First, memory is boring infrastructure. Framework authors want to ship impressive demos — multi-step reasoning, tool orchestration, agent-to-agent communication. Memory doesn’t make for a good demo. It makes for a good product, which is a different thing entirely.

Second, memory is hard to abstract cleanly. Every user’s memory needs are slightly different. Some want simple key-value pairs. Some want full semantic search. Some need multi-agent shared memory. Rather than pick an abstraction and commit, most frameworks punt and say “bring your own persistence layer.”
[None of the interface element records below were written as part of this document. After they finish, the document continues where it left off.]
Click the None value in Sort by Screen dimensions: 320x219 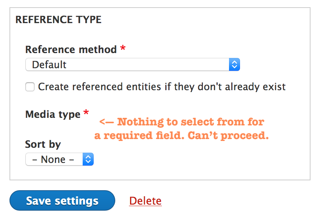53,159
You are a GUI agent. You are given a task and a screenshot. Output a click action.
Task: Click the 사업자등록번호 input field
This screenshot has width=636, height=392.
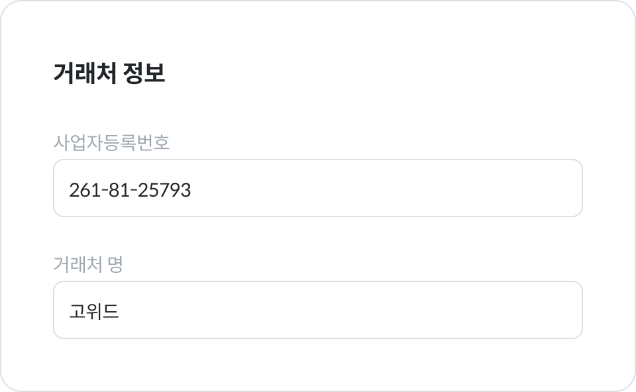pos(318,188)
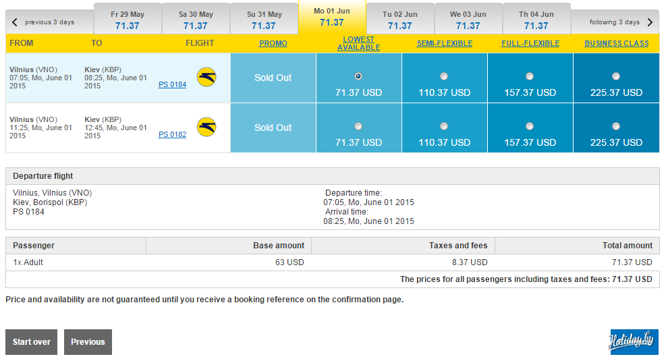Select Semi-Flexible 110.37 USD fare for PS 0184
The image size is (666, 363).
(x=444, y=76)
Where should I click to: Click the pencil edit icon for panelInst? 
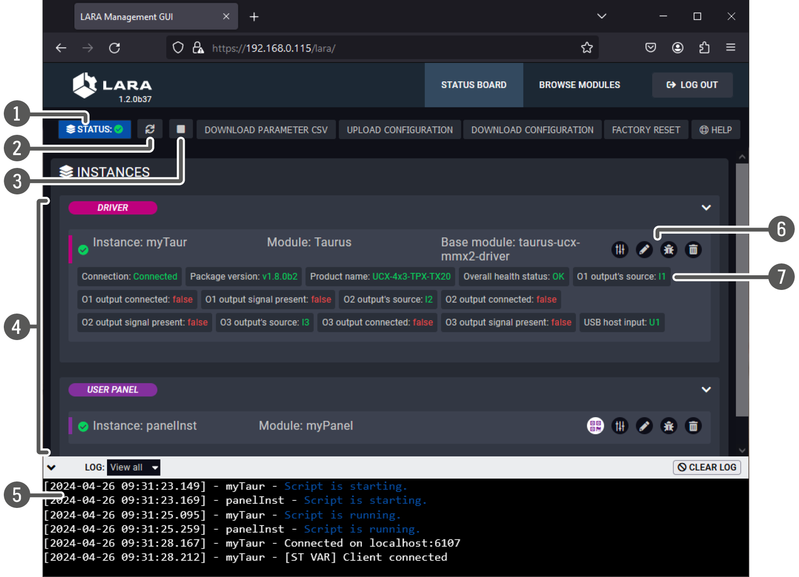point(644,426)
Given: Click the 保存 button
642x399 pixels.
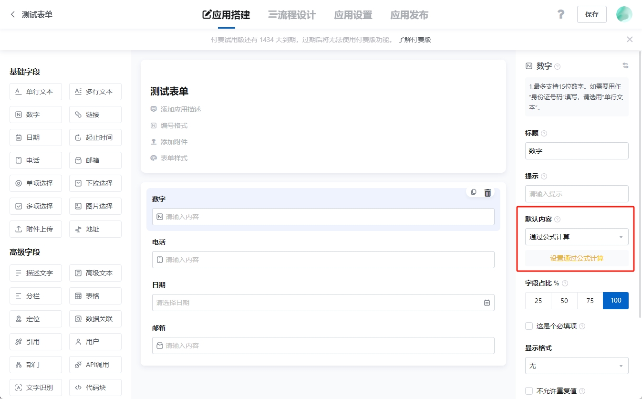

Which is fine, honestly. Frameworks shouldn’t bundle memory. But someone needs to build the memory layer that frameworks connect to. That’s where MemoClaw fits — not as a framework feature, but as infrastructure that any framework can use.

What this looks like in practice

Here’s a real OpenClaw agent setup. The agent’s AGENTS.md tells it to use MemoClaw instead of file-based memory:

On session start: recall relevant memories for the current task
On session end: store important learnings, corrections, and context
Never load MEMORY.md — use semantic recall instead

Day one, the agent has nothing. Cold start. By day three, it knows your coding style, your project structure, your preferred tools. By day ten, it’s recalling decisions you made last week and applying them without being asked.
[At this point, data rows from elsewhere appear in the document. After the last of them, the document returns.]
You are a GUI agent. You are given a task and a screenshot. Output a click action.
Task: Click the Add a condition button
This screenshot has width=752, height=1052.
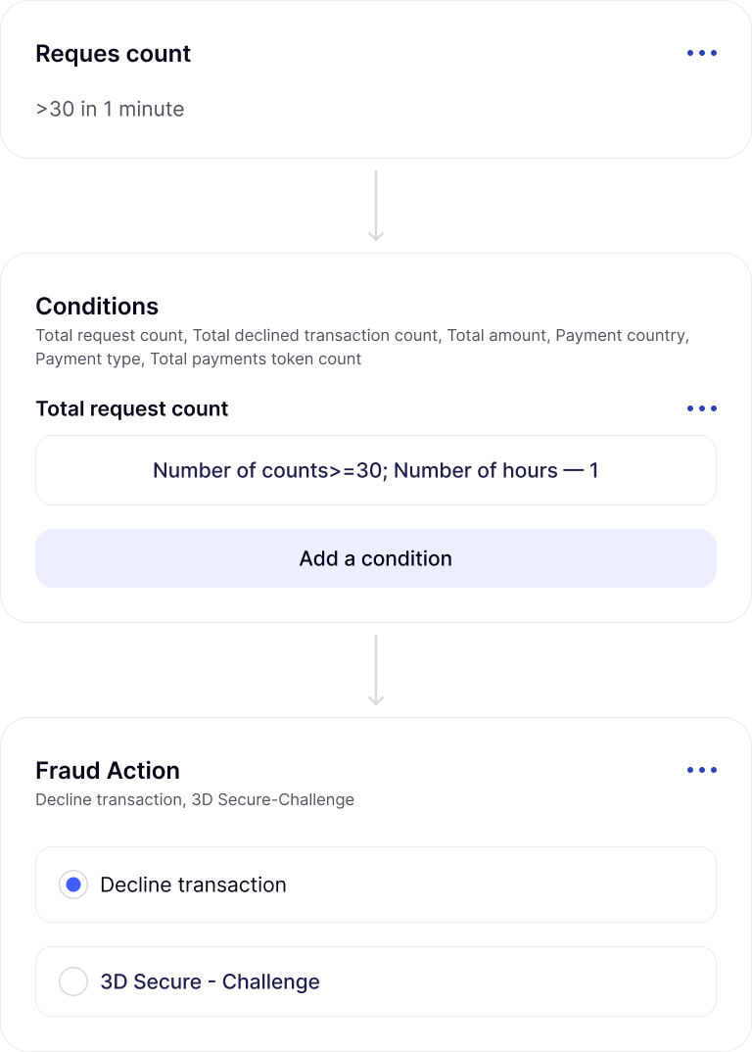pos(376,558)
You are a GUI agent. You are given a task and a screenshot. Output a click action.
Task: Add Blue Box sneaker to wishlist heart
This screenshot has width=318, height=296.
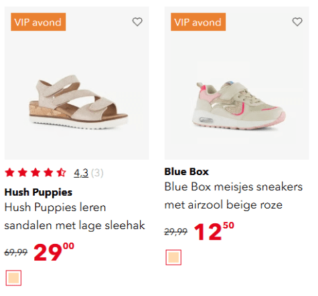[297, 22]
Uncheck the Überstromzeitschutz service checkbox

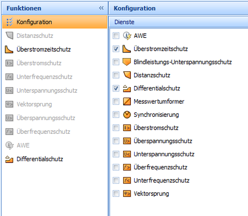[116, 49]
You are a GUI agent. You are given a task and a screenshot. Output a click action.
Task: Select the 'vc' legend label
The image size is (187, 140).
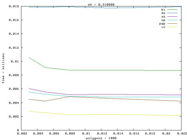click(163, 27)
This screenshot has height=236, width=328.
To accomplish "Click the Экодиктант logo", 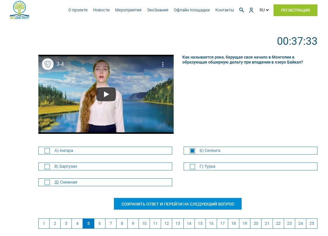I will [x=19, y=10].
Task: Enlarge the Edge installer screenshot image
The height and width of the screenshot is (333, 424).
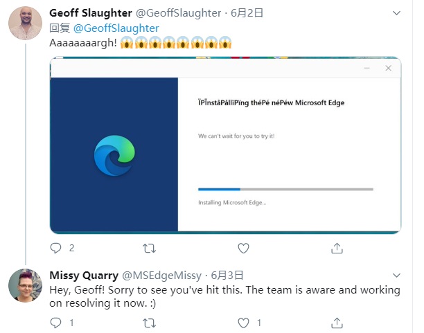Action: point(225,147)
The difference between day one and day thirty isn’t more code or better prompts. It’s accumulated memory, recalled at the right time.

The cost question

People ask about this, so here’s the math. MemoClaw charges $0.005 per store or recall. If your agent stores 10 memories and recalls 5 per session, that’s $0.075 per session.

Compare that to loading a 30KB MEMORY.md every turn. At ~7,500 tokens and $0.003/1K tokens, that’s $0.0225 per turn. Over a 20-turn session, you’ve spent $0.45 just on reading the same file repeatedly — and most of that context was irrelevant.

Selective recall is cheaper than brute-force loading. It’s also faster and produces better results because the agent sees only what matters.

Where this is going

The frameworks will catch up eventually. Some already are — LangGraph has checkpointers, CrewAI added memory, AutoGen has state management. But these are all framework-specific implementations. Your memories are locked to whatever framework you picked.

The bet I’m making: memory should be a service, not a framework feature. Same way you don’t build your own database, you shouldn’t build your own memory layer. Store memories through an API, recall them from anywhere. Switch frameworks without losing what your agent learned.

Your agent’s knowledge shouldn’t be coupled to its runtime. The memories persist. The framework is just the current way of using them.